I would be concerned about the 'non-stick' coating - is it teflon? is it stable at the higher temperatures, does it add to the flavour?

I know it says FDA approved etc...but I could tell you that the botulinum infused apricot pickle I am trying to sell you at the farmers market will cure your bald patch and it has been approved by Prince William.

I'd say take the risk if you're confident, or save your cash a while, spend a bit more and get into roasting coffee by a safer more recognised route where people - here - can guide you


----------



## Mrboots2u

@DavecUK


----------



## MildredM

Teflon = a big NO here.


----------



## DavecUK

It's not going to be good, but I would love to read a review by a forum member brave enough to waste their hard earned on one. Personally I wouldn't review it even if it was free, or they wanted to pay me/donate to charity, as life is too short and my time precious.


----------



## johnealey

24- 40 minutes "baking" time was what finished it for me (and the baked coffee it will produce)
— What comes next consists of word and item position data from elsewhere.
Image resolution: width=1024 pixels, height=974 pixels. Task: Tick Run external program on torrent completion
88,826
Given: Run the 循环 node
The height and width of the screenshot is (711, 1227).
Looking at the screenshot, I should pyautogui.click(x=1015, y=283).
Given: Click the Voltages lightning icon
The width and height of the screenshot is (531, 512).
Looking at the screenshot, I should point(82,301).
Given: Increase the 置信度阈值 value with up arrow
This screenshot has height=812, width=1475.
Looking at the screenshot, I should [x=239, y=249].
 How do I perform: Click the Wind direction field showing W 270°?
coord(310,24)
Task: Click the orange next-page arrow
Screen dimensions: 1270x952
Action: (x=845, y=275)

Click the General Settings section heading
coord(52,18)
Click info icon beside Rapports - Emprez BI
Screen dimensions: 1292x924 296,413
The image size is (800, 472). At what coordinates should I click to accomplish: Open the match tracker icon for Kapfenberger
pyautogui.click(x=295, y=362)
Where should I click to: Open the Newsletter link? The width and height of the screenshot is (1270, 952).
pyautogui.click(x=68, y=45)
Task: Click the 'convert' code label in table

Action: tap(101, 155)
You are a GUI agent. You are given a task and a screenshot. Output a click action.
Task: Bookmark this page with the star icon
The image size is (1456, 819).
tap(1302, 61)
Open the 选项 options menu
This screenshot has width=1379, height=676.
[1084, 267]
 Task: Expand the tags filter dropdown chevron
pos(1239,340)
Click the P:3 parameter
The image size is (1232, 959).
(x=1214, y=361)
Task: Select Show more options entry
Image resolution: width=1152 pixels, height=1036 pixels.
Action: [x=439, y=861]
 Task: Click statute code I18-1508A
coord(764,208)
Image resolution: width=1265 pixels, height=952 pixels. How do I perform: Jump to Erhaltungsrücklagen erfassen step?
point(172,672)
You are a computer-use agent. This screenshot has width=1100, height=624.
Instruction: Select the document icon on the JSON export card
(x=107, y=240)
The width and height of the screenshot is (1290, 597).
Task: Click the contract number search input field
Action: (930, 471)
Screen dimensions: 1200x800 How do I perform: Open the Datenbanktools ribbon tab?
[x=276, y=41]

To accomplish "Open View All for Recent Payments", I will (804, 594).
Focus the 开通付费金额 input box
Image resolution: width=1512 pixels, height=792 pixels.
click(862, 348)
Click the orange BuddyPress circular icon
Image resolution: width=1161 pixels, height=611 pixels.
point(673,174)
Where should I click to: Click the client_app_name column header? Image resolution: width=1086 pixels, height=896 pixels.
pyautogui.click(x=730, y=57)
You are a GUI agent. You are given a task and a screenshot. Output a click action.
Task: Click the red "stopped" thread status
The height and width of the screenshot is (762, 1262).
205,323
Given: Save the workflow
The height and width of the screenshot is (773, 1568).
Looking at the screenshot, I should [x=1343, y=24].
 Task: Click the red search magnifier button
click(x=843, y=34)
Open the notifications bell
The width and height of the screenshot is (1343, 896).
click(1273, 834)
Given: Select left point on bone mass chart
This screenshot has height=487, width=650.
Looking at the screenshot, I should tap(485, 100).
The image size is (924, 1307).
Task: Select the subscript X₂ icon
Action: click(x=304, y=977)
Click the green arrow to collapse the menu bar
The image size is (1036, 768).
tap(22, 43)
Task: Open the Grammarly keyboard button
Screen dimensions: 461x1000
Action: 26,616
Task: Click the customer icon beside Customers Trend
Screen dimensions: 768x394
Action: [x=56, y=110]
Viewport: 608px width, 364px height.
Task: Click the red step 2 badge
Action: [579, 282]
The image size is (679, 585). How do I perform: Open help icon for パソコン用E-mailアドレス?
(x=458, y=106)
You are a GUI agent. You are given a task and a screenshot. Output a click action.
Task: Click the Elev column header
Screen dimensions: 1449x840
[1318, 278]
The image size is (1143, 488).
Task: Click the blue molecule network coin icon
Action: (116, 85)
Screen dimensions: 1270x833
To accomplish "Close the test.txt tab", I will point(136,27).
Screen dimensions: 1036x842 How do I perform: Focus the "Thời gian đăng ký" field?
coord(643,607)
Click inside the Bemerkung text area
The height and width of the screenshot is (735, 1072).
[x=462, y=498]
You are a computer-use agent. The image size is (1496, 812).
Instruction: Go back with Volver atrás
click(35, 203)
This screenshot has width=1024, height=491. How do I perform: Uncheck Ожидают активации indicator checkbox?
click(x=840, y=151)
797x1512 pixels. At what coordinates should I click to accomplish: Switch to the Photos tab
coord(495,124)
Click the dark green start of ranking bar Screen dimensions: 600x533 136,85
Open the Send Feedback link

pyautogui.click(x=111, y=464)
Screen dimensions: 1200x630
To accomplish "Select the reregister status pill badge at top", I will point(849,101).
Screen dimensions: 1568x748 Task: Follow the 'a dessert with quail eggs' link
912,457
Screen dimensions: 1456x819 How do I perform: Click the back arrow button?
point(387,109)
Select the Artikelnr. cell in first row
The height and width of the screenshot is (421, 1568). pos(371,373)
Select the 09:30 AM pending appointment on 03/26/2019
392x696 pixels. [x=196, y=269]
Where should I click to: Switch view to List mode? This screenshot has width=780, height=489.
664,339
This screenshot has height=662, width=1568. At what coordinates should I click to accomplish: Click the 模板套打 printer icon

Not a good idea, if you really looking to roast on a budget a mofified popcorn roaster if you must but even this could be a little bit hit and miss.

John


----------



## Hasi

Gotta love the two-dimensional beans in there









Maybe still worth buying if you have a frying pan lid that recently broke... you'll get a spare one in the kit!

But wait, is it a stick chassis or a non-stick chassis?! Now I'm confused.



johnealey said:


> 24- 40 minutes "baking" time was what finished it for me (and the baked coffee it will produce)
> 
> Not a good idea, if you really looking to roast on a budget a mofified popcorn roaster if you must but even this could be a little bit hit and miss.
> 
> John


A regular popper would do as well to begin with!

The more variables you have to control the harder it will be to balance them for a good result.

From my own experience, I'd advise anyone to get a used Westbend Poppery II or equivalent (Trisa Popcorn Classic, LeCaf PCP-707, and their likes) and use them as is until you've figured out the ideal payload (92g in my case) to achieve repeatable results. Adding a temp probe might help to understand what's going on. By the way, at that stage I took my first steps in Artisan









Later, you might want to install a dimmer or maybe even PID mod.

From there, you're deffo good to move on to a smaller drum roaster such as a Gene, Hottop, Quest, Huky, Roestbiene, Behmor or whatever you prefer.


----------



## dev

Burnt chaff flavoured coffee.


----------



## chipbutty

The reviews actually look ok. It's a motorised version of the old fashioned way of roasting beans in a skillet. I bet you can get some nice roast from it with some trial and error. Personally I wouldn't buy anything with non stick coatings. I don't trust them.


----------



## Ramrod

I started out with this: https://www.amazon.co.uk/Nuvo-Ceramic-Handy-Coffee-Roaster/dp/B00LHEKY68/ref=sr_1_1?s=kitchen&ie=UTF8&qid=1549221453&sr=1-1&keywords=nuvo+roaster

It's labor intensive but if you know the theory of roasting it's very controllable and produces excellent results.


----------



## chipbutty

Mine arrived today. Looking forward to trying it. So many people seem to love this thing. I used to have a Gene but was never satisfied with the results. I felt like dabbling again with the odd roast and fancied something old school and affordable. If it doesn't work out I haven't wasted a shed load of money.



Ramrod said:


> I started out with this: https://www.amazon.co.uk/Nuvo-Ceramic-Handy-Coffee-Roaster/dp/B00LHEKY68/ref=sr_1_1?s=kitchen&ie=UTF8&qid=1549221453&sr=1-1&keywords=nuvo+roaster
> 
> It's labor intensive but if you know the theory of roasting it's very controllable and produces excellent results.


----------



## chipbutty

[intended to post this in the Nuvo thread - will add it there. Apologies]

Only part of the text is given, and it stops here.